Untuk itu, pemerintah juga serius memperbaiki iklim investasi, agar investasi dan daya kompetisi ekonomi dan ekspor Indonesia meningkat yang diharapkan bisa menghasilkan kemudahan investasi dan menjadi tempat investasi paling menarik di Indonesia.

Utang Indonesia tercatat tembus Rp 4.000 triliun lebih. Banyak kalangan yang menyampaikan analisis dan bahan kritikan terkait jumlah utang yang nilainya semakin besar ini.

Menteri Keuangan Sri Mulyani Indrawati pun menyampaikan terima kasih terkait banyaknya analisis, masukkan dan kritikan kepada pemerintah terkait utang.

"Sebagai Menteri Keuangan, saya berterima kasih atas berbagai analisis, masukan dan bahkan kritikan yang bertujuan untuk menjaga kesehatan keuangan negara dan memperbaiki kebijakan pemerintah untuk mencapai tujuan pembangunan sesuai cita-cita kemerdekaan kita," kata Sri Mulyani dalam keterangan tertulis Sabtu (24/3/2018).

Sri Mulyani mengajak masyarakat agar bersama-sama untuk menjaga keuangan negara secara konstruktif untuk sebesar-besarnya kemakmuran rakyat secara berkeadilan. Karena APBN uang kita semua.

Dia menjelaskan, kalangan yang menyoroti instrumen utang tanpa meihat konteks besar dan upaya arah kebijakan pemerintah. Namun memberi analisis dan masukan yang tidak lengkap bisa menyesatkan.

Hal ini karena sebagai warga negara tidak akan mampu melihat permasalahan dan potensi ekonomi Indonesia. "Lebih buruk, kita dapat mengerdilkan pemikiran dan menakut-nakuti masyarakat untuk tujuan negatif bagi bangsa sendiri, itu bukan niat terpuji tentunya," ujar dia.

Utang digunakan untuk pembangunan infrastruktur dan perbaikan pendidikan dan kesehatan serta jaminan sosial, baru akan menuai hasil jangka menengah. Misalnya, perbaikan kurikulum pendidikan baru terlihat saat anak-anak menyelesaikan proses pendidikan untuk SMA sekitar 12 tahun dan pendidikan tinggi 16 tahun.

"Kritikan untuk pemerintah yang dinilai tidak memberi hasil memuaskan saat ini, jelas tidak mempertimbangkan berapa lama waktu yang dibutuhkan untuk proses konstruksi infrastruktur," kata dia.

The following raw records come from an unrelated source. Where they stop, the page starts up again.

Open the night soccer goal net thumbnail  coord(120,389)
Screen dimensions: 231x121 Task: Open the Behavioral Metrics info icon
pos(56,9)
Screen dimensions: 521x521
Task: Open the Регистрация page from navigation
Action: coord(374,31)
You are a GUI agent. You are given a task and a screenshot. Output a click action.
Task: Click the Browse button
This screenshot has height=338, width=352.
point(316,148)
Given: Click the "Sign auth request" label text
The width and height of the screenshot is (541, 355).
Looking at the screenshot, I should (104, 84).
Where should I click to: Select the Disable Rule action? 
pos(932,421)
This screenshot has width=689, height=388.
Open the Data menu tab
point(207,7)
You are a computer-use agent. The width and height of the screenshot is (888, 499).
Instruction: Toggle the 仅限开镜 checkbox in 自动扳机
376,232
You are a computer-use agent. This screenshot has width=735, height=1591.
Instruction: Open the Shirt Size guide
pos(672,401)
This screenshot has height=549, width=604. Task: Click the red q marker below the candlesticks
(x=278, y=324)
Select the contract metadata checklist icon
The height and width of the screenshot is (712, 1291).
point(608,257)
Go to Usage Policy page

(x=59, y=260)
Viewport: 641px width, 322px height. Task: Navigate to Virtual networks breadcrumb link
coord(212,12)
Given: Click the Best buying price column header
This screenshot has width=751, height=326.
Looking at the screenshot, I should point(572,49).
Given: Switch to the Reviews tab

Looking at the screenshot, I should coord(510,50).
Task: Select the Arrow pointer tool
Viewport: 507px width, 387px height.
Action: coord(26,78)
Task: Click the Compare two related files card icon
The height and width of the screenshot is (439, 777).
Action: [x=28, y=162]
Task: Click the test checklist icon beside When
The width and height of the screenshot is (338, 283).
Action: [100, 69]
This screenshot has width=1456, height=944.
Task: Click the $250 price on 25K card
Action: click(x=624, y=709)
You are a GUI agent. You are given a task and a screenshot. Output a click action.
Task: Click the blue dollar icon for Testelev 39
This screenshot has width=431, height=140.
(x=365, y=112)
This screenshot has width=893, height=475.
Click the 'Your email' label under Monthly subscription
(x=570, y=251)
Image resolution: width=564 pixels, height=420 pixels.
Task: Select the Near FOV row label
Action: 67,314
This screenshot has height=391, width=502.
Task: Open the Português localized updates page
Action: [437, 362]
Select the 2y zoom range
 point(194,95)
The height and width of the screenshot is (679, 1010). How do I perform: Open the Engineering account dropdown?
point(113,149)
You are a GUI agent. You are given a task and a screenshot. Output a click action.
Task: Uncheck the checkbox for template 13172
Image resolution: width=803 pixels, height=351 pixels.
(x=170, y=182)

Dia menjelaskan, pemerintah selalu mendengarkan anjuran bahwa harus meningkatkan efektivitas kebijakan, mempertajam berbagai pilihan dan prioritas kebijakan dan memperbaiki tata kelola serta proses perencanaan.

"Serta terus memerangi korupsi agar setiap instrumen kebijakan dapat menghasilkan dampak positif yang nyata dan cukup cepat," imbuhnya.